Saved data entries:

======

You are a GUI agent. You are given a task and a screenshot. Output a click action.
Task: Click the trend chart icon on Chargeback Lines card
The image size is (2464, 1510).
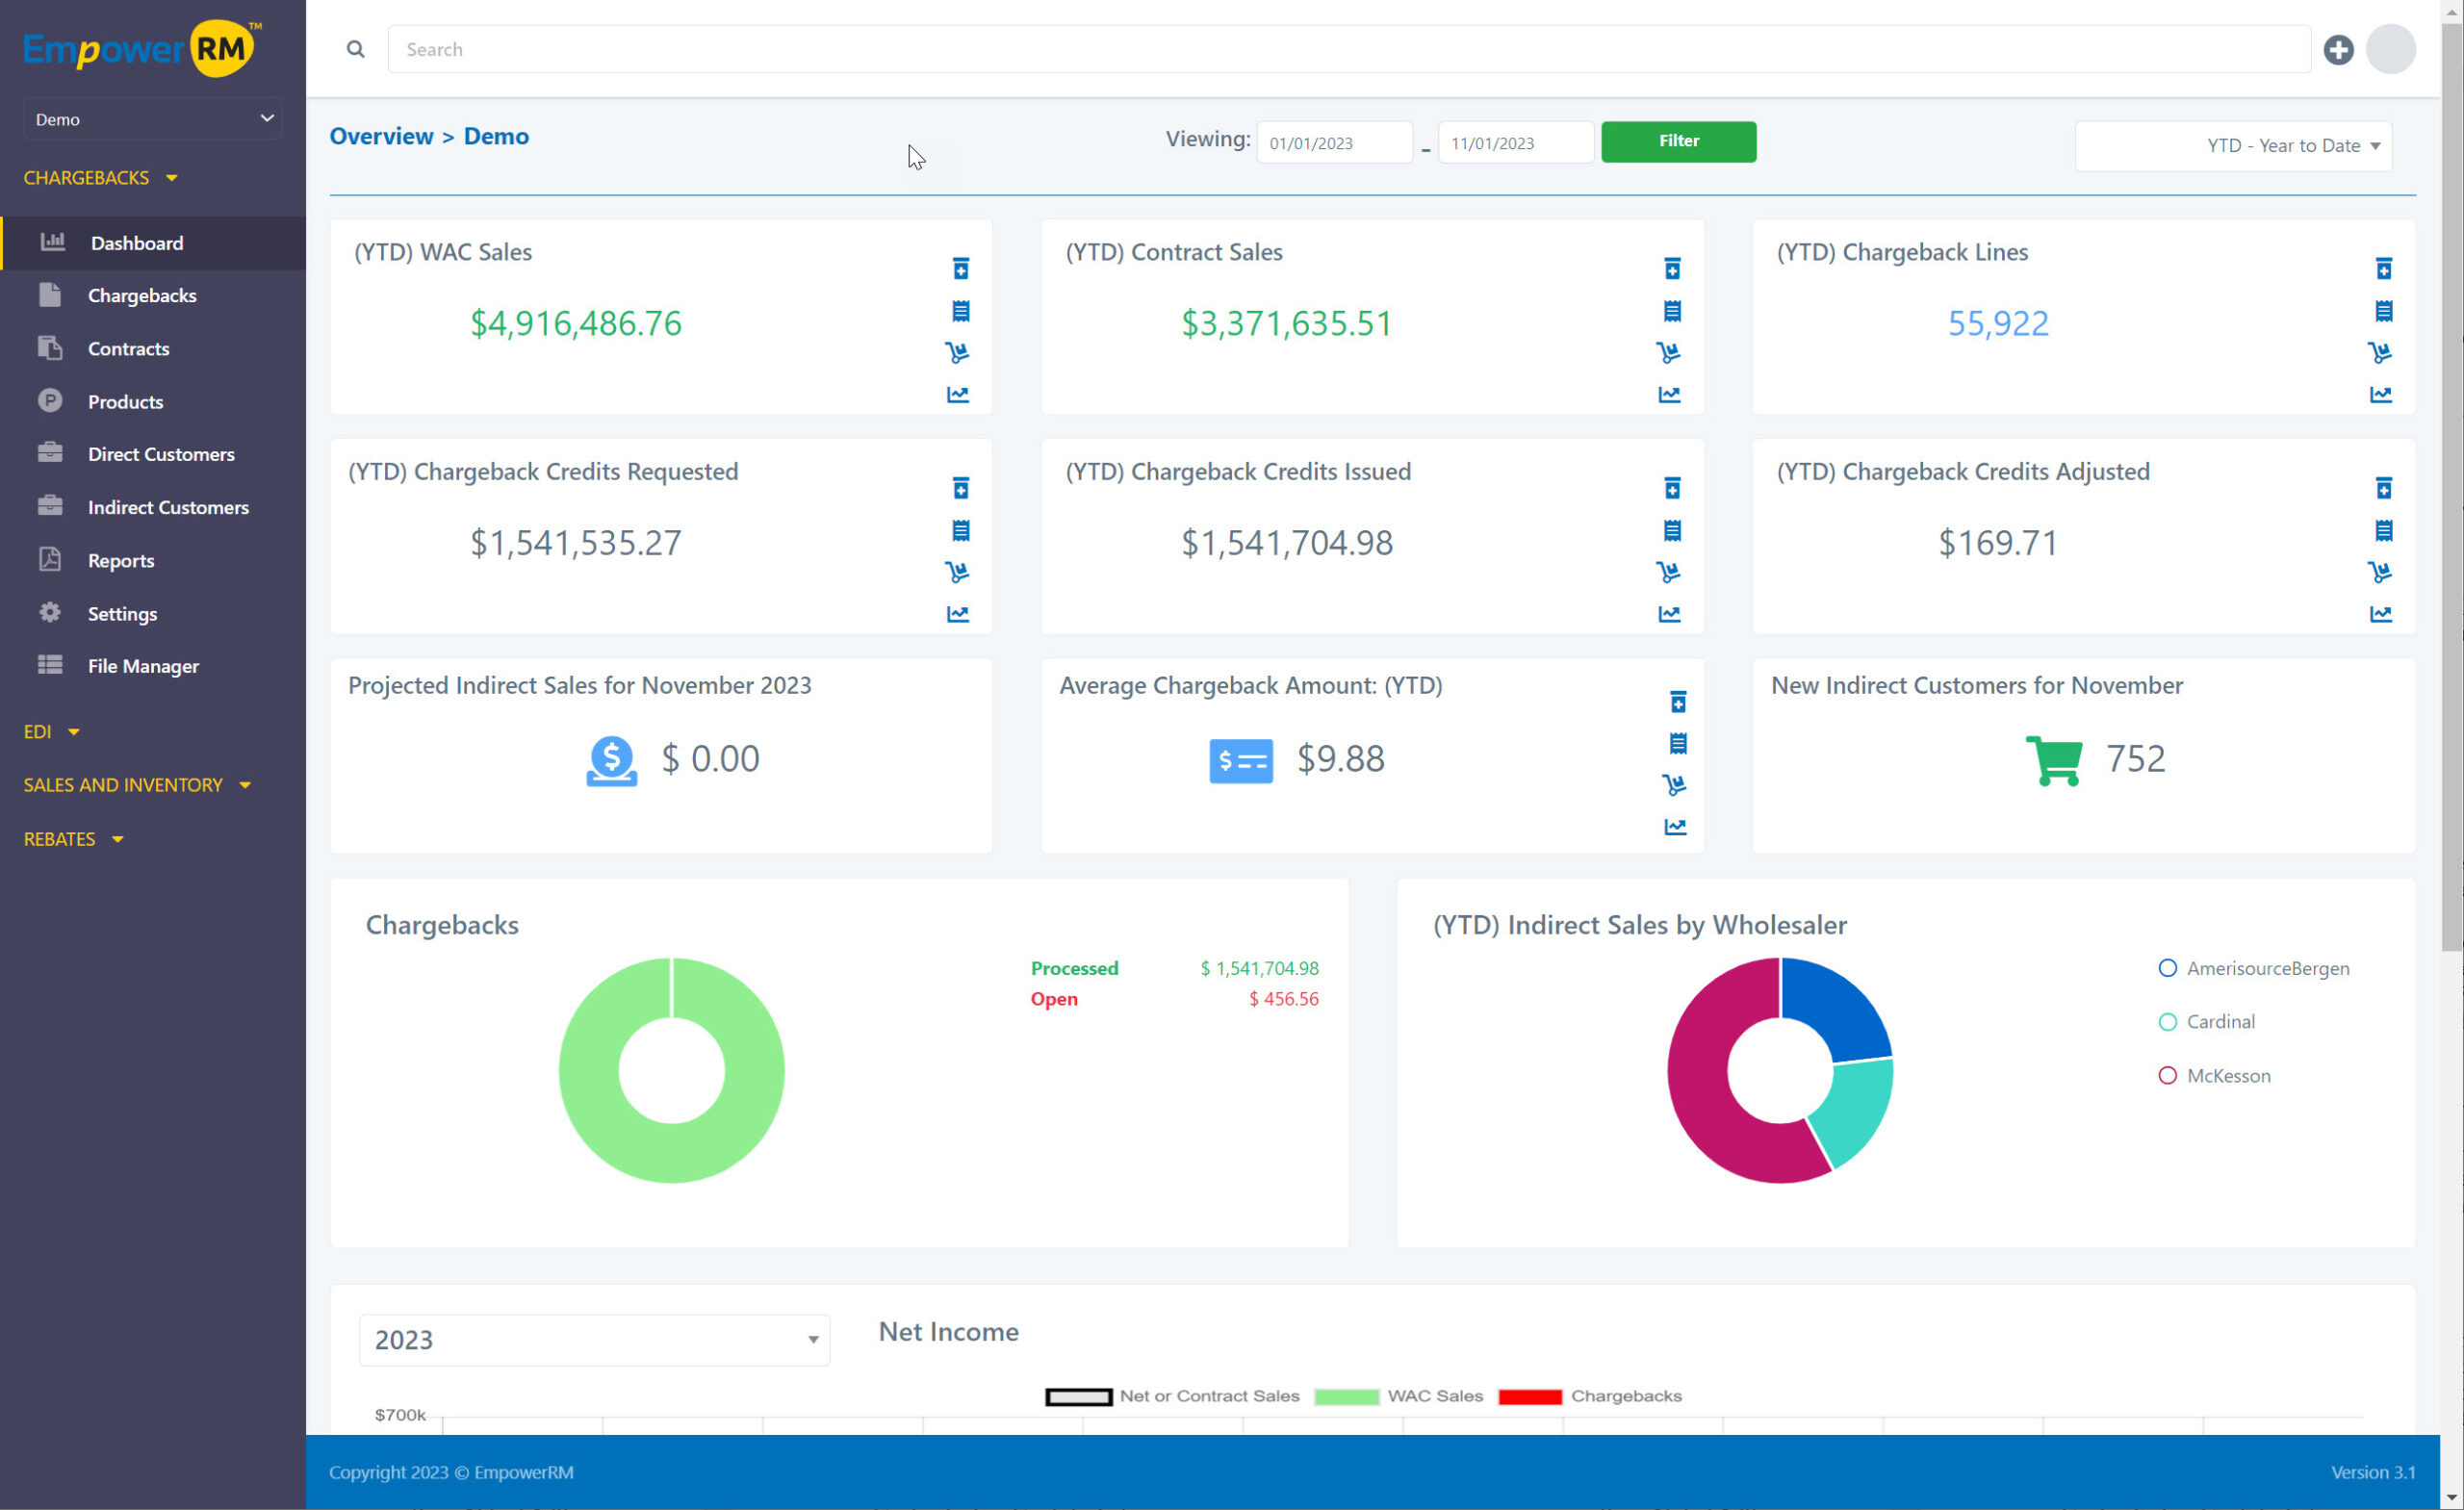point(2383,393)
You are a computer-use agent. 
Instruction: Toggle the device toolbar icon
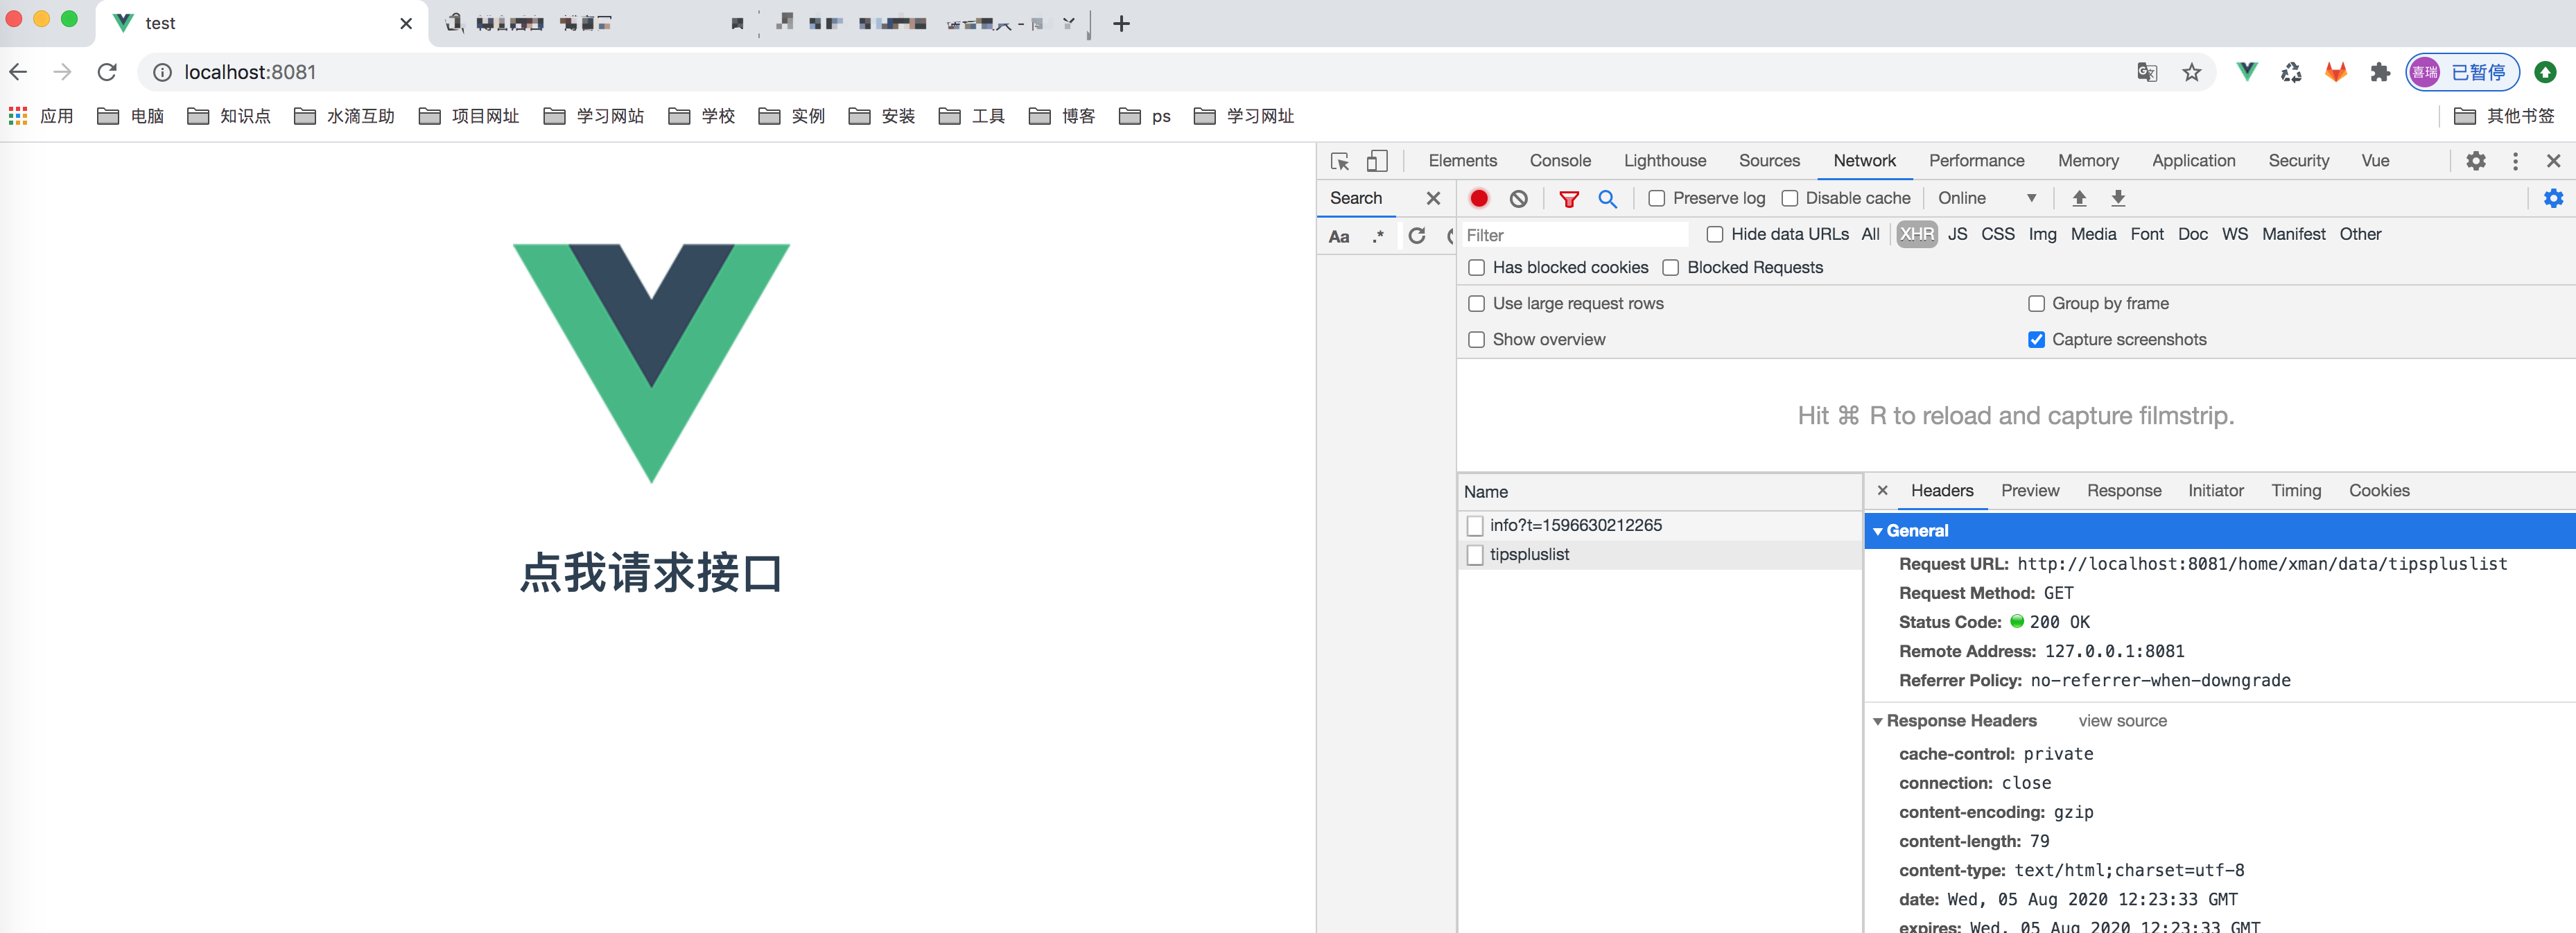tap(1377, 161)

======

▶ [DIRECTIONS FOR THIS TASK]: Reproduce all lines from the records above that include the word "agent".

▶ [SOLUTION]:
You are a GUI agent. You are given a task and a screenshot. Output a click action.
You are a computer-use agent. 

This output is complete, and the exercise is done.